___ RECORDS PROVIDED ___
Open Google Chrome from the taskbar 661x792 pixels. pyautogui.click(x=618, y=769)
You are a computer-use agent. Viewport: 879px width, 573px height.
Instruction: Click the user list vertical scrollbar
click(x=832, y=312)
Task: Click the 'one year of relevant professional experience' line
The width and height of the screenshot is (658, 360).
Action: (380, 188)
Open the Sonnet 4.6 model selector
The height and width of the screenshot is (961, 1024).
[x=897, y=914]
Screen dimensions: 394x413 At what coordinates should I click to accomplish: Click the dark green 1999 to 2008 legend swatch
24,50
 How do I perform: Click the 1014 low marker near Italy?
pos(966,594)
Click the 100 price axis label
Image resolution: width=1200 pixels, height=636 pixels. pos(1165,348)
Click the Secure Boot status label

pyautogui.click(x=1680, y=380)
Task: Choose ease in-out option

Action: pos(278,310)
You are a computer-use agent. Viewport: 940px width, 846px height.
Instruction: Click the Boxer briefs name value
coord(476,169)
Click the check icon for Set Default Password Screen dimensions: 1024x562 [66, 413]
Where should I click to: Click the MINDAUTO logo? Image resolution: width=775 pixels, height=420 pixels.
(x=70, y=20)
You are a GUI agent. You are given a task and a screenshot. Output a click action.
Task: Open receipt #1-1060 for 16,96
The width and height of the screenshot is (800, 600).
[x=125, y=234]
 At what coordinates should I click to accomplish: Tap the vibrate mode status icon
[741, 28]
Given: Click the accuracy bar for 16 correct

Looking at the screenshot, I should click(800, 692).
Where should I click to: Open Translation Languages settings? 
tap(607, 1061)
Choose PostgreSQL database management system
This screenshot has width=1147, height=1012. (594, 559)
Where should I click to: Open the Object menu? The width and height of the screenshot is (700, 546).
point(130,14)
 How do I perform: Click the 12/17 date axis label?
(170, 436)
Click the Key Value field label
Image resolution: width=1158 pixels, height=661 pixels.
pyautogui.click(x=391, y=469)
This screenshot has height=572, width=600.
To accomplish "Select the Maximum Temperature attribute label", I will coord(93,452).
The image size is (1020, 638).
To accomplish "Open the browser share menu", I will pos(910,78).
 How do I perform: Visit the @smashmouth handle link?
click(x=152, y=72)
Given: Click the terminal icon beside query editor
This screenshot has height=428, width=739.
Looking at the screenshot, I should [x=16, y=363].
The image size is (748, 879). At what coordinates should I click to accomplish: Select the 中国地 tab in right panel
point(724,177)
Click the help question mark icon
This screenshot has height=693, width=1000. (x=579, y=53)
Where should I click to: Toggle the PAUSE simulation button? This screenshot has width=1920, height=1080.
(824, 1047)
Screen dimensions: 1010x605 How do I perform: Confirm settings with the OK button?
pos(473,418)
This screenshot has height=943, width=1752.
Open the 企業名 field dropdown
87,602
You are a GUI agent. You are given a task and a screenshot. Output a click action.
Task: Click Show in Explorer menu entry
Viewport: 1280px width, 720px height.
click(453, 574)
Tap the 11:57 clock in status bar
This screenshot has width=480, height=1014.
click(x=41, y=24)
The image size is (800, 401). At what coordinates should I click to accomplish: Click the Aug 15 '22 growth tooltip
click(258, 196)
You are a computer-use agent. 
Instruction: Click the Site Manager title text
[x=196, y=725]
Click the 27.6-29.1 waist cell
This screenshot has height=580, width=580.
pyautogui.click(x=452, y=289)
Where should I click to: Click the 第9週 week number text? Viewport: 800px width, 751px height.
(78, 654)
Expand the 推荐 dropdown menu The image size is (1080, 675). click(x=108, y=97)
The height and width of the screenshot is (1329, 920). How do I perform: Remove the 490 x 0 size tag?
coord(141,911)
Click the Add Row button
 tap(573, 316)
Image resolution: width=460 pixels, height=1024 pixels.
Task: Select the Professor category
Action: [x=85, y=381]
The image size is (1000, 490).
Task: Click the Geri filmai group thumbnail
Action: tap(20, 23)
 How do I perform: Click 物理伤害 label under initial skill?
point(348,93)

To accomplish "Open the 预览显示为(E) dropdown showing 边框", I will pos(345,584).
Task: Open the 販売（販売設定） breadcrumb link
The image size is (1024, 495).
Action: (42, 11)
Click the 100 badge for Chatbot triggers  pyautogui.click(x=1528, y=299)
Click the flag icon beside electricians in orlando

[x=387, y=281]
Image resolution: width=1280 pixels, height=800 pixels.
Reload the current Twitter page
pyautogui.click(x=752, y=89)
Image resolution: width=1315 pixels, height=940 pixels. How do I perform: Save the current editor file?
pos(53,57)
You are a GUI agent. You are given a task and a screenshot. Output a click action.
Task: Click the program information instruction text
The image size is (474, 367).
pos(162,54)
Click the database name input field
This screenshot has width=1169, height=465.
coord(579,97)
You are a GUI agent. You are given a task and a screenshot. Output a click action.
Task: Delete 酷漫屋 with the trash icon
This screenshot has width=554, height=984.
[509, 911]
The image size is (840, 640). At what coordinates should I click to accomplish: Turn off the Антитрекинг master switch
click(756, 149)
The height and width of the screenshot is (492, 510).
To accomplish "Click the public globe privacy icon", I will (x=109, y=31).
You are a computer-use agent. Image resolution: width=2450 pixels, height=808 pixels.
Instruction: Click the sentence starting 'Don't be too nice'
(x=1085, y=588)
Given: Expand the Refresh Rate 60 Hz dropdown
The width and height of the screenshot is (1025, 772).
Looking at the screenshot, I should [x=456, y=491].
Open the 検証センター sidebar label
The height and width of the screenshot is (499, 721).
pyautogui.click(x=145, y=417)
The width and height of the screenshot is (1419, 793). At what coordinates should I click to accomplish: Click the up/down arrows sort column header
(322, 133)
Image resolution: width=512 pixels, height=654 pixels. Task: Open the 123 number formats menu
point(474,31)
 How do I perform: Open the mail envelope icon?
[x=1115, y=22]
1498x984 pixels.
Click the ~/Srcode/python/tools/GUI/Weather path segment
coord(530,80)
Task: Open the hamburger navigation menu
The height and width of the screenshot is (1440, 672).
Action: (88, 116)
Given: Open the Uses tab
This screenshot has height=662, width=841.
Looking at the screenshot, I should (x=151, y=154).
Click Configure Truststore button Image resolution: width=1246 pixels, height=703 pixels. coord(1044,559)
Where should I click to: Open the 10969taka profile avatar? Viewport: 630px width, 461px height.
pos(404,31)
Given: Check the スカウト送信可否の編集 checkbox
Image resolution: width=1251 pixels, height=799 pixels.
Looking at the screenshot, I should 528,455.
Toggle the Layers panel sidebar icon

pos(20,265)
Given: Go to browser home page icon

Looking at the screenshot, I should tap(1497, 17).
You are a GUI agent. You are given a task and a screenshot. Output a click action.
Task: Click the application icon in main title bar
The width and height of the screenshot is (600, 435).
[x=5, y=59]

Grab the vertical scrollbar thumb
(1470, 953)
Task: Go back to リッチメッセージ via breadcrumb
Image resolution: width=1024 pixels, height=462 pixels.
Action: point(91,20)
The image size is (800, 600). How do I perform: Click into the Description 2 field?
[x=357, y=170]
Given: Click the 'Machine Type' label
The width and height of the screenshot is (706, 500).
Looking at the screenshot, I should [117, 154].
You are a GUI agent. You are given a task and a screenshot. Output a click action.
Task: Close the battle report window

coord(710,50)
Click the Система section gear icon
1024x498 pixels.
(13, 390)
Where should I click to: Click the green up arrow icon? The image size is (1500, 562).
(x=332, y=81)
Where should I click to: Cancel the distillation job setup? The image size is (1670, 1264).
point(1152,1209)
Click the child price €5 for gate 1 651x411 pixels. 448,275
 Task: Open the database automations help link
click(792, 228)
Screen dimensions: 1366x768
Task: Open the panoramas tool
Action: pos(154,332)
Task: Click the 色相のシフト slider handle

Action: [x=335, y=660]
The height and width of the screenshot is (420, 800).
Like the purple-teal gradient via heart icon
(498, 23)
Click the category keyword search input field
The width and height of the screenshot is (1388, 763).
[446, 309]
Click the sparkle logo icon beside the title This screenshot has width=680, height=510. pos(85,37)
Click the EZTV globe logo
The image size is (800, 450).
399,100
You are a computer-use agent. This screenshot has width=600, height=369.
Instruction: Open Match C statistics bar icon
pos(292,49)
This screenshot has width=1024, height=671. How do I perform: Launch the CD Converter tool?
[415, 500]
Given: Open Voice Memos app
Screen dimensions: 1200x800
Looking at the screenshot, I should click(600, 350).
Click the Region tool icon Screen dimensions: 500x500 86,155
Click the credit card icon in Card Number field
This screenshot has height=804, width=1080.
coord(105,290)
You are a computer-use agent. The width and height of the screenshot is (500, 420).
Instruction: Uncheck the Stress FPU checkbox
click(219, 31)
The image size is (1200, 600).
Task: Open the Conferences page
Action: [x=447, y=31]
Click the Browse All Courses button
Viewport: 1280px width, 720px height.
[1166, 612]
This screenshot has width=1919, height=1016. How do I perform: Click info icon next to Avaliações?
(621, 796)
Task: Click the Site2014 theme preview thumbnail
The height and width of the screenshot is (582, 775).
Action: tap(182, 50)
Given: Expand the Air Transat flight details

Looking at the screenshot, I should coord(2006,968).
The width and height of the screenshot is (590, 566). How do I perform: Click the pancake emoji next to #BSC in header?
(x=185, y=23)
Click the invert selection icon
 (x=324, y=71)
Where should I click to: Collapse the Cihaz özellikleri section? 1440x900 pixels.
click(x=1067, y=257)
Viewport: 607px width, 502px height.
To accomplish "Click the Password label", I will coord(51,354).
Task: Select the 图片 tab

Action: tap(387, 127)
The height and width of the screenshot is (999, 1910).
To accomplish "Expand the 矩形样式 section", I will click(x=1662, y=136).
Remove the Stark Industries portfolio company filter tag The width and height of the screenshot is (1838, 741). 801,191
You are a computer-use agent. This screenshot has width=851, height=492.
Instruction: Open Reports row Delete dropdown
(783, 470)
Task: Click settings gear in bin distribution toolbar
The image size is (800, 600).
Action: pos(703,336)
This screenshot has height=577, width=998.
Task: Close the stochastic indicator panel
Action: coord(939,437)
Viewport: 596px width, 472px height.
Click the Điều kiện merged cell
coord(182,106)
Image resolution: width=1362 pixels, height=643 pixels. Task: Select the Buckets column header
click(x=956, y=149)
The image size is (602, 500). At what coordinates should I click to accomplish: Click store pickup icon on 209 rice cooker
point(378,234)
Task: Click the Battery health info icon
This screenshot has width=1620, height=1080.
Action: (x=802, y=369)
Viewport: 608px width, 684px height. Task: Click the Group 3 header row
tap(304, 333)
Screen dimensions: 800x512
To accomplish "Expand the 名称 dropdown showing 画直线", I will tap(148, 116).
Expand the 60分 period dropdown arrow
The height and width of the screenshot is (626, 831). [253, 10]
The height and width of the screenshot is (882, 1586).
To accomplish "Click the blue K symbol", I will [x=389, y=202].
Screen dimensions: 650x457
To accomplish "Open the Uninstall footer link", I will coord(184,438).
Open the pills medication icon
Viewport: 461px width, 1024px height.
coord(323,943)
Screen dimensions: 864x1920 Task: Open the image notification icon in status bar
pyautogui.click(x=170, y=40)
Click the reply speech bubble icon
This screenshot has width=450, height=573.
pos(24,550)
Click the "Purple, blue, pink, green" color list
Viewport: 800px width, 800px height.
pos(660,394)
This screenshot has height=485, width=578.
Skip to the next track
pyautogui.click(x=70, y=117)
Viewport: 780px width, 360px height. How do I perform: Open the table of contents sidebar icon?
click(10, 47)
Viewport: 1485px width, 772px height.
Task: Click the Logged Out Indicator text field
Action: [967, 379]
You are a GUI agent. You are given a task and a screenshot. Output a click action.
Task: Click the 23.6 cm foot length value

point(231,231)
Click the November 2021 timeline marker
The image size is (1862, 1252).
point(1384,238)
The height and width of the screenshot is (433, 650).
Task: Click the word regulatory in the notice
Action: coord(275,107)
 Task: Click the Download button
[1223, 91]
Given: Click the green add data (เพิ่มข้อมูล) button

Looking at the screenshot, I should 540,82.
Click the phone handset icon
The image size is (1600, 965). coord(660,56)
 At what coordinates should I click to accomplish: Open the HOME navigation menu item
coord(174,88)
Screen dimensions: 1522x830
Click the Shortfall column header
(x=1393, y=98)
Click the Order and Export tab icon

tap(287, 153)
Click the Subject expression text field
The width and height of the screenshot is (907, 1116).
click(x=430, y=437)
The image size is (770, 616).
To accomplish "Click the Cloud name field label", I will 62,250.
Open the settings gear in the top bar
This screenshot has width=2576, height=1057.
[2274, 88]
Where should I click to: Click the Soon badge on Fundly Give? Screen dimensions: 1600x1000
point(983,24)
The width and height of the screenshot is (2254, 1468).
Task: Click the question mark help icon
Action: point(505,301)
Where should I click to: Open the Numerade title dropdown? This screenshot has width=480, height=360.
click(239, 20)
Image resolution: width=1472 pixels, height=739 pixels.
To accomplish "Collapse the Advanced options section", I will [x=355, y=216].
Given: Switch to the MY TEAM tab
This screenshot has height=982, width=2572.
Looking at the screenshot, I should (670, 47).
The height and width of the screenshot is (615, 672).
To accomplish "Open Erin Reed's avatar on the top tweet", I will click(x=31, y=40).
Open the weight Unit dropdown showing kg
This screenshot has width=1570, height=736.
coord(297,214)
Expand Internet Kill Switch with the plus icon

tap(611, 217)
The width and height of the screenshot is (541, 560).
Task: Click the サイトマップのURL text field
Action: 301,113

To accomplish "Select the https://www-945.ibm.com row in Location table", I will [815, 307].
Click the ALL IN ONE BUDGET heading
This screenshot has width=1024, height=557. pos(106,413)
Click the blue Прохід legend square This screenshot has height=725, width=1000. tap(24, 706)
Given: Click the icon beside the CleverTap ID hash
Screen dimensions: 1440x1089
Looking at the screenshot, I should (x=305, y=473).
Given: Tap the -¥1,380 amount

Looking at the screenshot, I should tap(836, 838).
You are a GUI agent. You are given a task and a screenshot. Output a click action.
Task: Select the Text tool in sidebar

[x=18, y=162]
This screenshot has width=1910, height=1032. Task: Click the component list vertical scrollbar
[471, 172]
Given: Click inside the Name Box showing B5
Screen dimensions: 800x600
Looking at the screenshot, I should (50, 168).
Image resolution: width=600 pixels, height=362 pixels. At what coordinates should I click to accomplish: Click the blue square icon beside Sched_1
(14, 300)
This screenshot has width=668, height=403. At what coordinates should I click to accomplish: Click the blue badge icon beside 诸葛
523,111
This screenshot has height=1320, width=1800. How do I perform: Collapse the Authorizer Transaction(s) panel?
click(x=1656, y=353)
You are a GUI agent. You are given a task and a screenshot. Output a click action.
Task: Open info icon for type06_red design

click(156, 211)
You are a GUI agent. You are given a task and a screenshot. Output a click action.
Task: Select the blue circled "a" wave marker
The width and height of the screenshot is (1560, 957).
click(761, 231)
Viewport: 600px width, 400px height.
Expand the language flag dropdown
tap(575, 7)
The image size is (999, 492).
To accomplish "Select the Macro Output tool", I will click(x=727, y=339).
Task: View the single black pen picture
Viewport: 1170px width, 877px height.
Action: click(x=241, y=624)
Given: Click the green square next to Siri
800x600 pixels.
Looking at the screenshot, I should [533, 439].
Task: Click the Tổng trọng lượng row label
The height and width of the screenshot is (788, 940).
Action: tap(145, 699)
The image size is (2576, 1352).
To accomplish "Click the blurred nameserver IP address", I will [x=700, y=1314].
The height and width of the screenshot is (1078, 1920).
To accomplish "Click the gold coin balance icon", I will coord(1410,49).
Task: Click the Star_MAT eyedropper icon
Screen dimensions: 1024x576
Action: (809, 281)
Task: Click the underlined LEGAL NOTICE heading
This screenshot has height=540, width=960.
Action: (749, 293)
___
▶ [PROBLEM TO WORK ON] Wherever a line of the entries holds the string "breadcrumb", copy that line.

▶ [TASK SOLUTION]
Task: Open the 販売（販売設定） breadcrumb link
Task: Go back to リッチメッセージ via breadcrumb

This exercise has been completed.